Poważny wybryk amerykańskich pływaków w Rio
data dodania: 2016-08-26

Zaczęło się to wszystko w nocy dzień po wywalczonym złotym medalu Lochte'ego. "Czterech wspaniałych" postanowiło uczcić sukces w pobliskim "Francuskim klubie" czyli sportowej ambasady, jaką sobie w Rio postawiło na czas igrzysk wiele komitetów olimpijskich (mają swój choćby Czesi, Polacy nie mają). Niektóre te ambasady wieczorami zamieniają się w dyskoteki. Czterech wspaniałych bynajmniej nie czekało w długiej kolejce, jednym z nich był przecież Ryan Lochte. 
 
Bawili się świetnie, wypili morze alkoholu a damskie towarzystwo także dopisało tego wieczoru, po wejściu do taksówki wymieniali się doświadczeniami z wieczoru. Taksówka wiozła ich prosto do wioski i była już blisko Parku Olimpijskiego, gdy panowie musieli stanąć za potrzebą. Niestety jak to często bywa, toaleta na stacji benzynowej była zamknięta na klucz.
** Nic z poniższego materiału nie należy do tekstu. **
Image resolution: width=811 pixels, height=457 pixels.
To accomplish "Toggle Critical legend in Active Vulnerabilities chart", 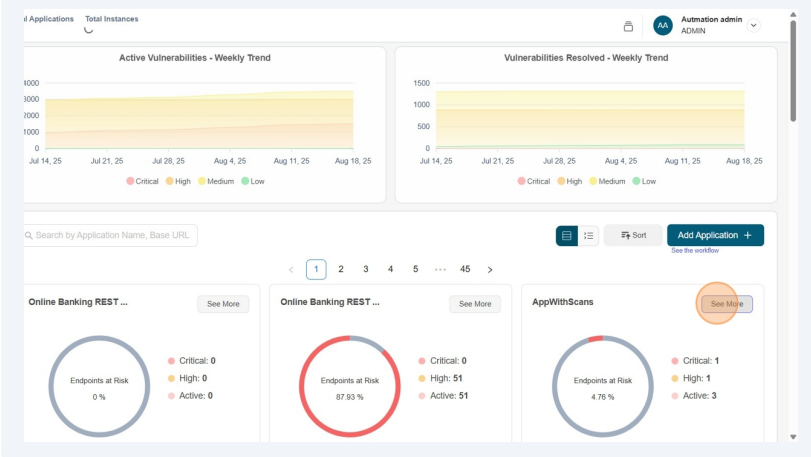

A "gwiazdy", jak dobrze wiemy nie lubią czekać, ani w Domu Francuskim ani w toalecie. Lochte, najstarszy z nich, najbardziej pijany i najbardziej niecierpliwy, zerwał znak ze ściany stacji, a następnie wyważając drzwi wkroczył do toalety. Zostały po nim wyłamane drzwi, pobite lustra, połamane dozowniki do mydła. Niektórzy z jego kolegów nie czekali i załatwiili potrzebę na ścianie stacji. Ochroniarze kazali im siadać i czekać aż przyjedzie policja i zapłacą za zniszczenia. Oni nie mieli zamiaru i pchali sie do taksówki. Ale taksówkarz nie miał najmniejszej ochoty współpracować, a ochroniarze wyciągnęli broń. Amerykanie zapłacili tyle ile mieli w portfelach i odjechali.
 
Lochte mimo wezwań ochroniarzy grał na stacji bohatera i nie chciał nawet usiąść. A po przebudzeniu w wiosce był tak dumny ze swojego bohaterstwa, że wspomniał matce przez telefon o tym co się zdarzyło, ale w swojej wersji: ktoś mu przystawił lufę do skroni, musiał oddać pieniądze, ale był dzielny. I w tym momencie ruszyła lawina,
spanikowana mama zaalarmowała media, które szybko opublikowały mrożącą krew w żyłach historię o brazylijskim napadzie z bronią w ręku na ich uzdolnionych sportowców.
 
Gdy dziennikarze wrócili do Amerykanów po szczegóły, ci nawet nie pomyśleli, żeby uzgodnić jedną wersje. Nie wzięli pod uwagę niczego: ani tego, że kamery są i przy wejściu do Klubu Francuskiego, i na stacji, i w wiosce. 
 
Amerykański komitet olimpijski przeprosił za swoich pływaków. Bentz i Conger już wrócili do Stanów. Jimmy Feigen wynegocjował z władzami, że ofiaruje 11 tysięcy dolarów na cele charytatywne co zgodnie z brazylijskim prawem pozwala mu na uniknięcie procesu. Gdy kłamstwo Lochte'go wyszło na jaw, zwlekał z skomentowaniem sprawy publicznie. W piątek zebrał się do przeprosin, na Twitterze.